* INPUT DATA *
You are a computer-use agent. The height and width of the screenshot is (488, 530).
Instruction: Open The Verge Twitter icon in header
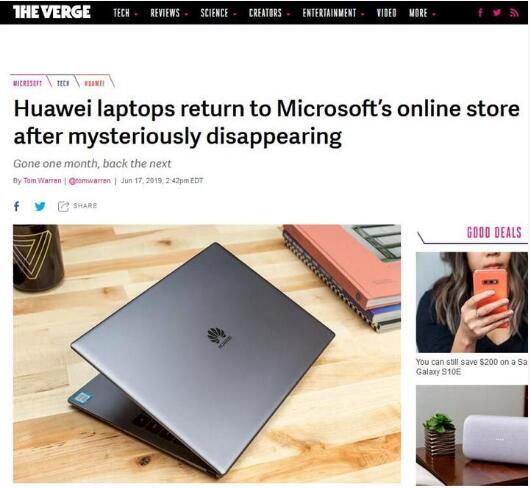[497, 13]
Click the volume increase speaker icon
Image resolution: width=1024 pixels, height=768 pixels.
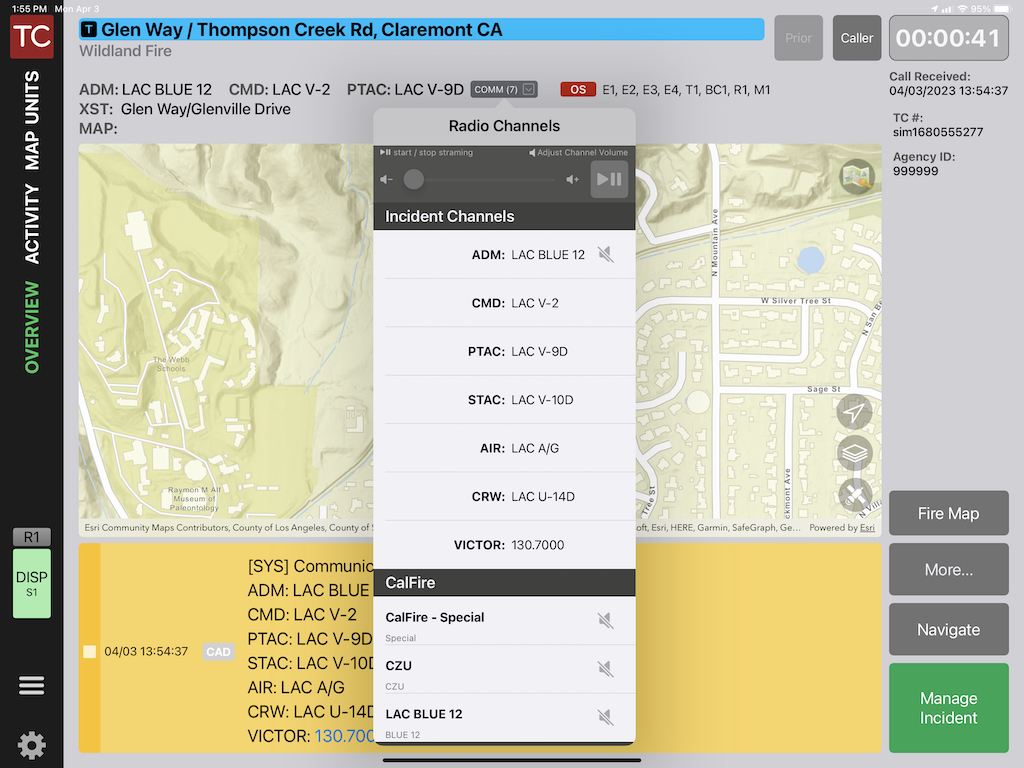tap(573, 180)
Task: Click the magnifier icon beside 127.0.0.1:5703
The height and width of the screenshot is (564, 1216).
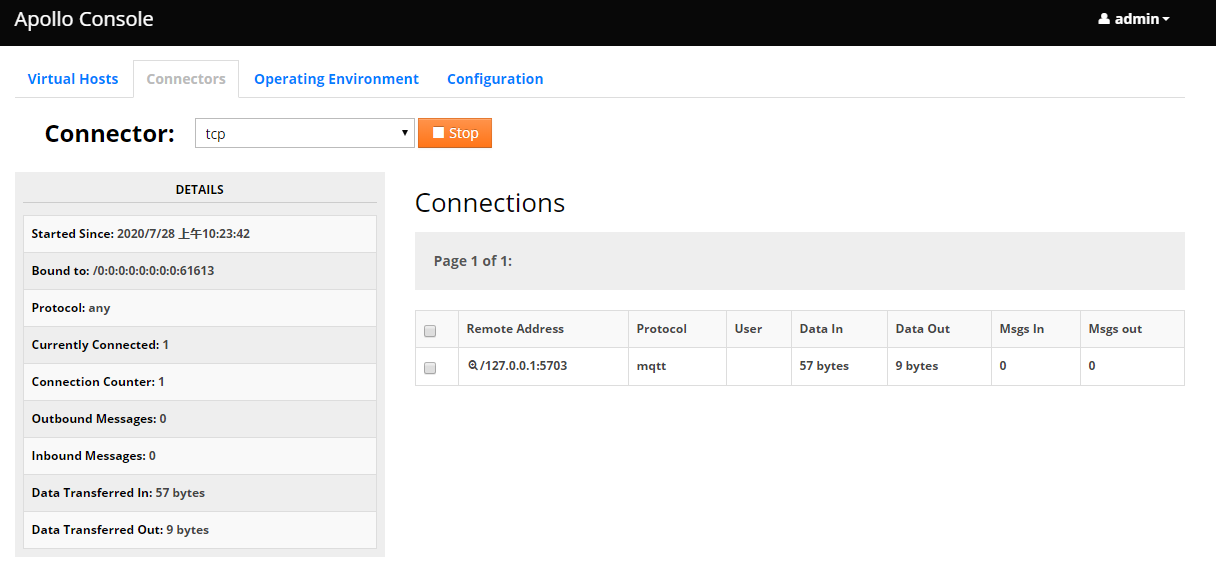Action: point(472,366)
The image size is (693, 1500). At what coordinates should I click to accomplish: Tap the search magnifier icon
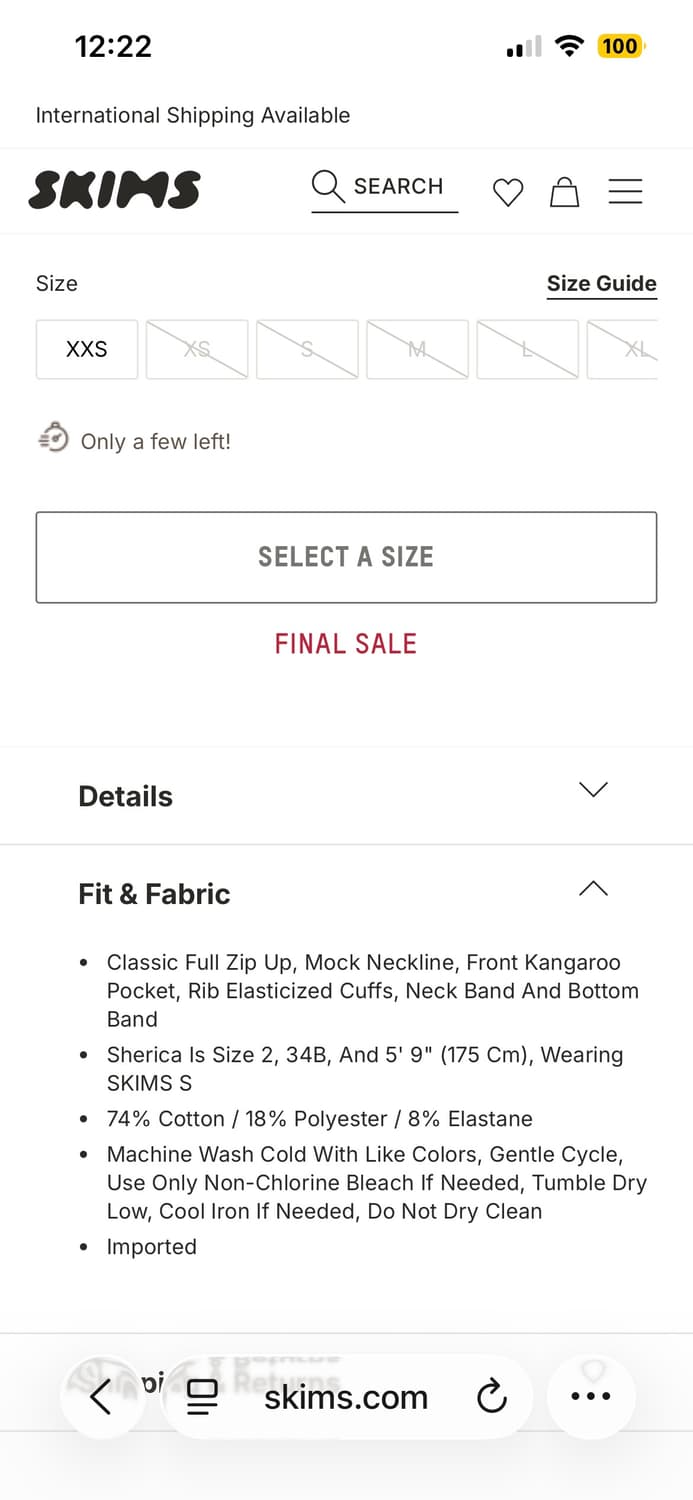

* WORK ITEM *
Some lines in the data above hold the string "magnifier". Find and copy each of them.

* SOLUTION FOR THIS EXERCISE *
Task: Click the magnifier icon beside 127.0.0.1:5703
The image size is (693, 1500). At what coordinates should I click to accomplish: Tap the search magnifier icon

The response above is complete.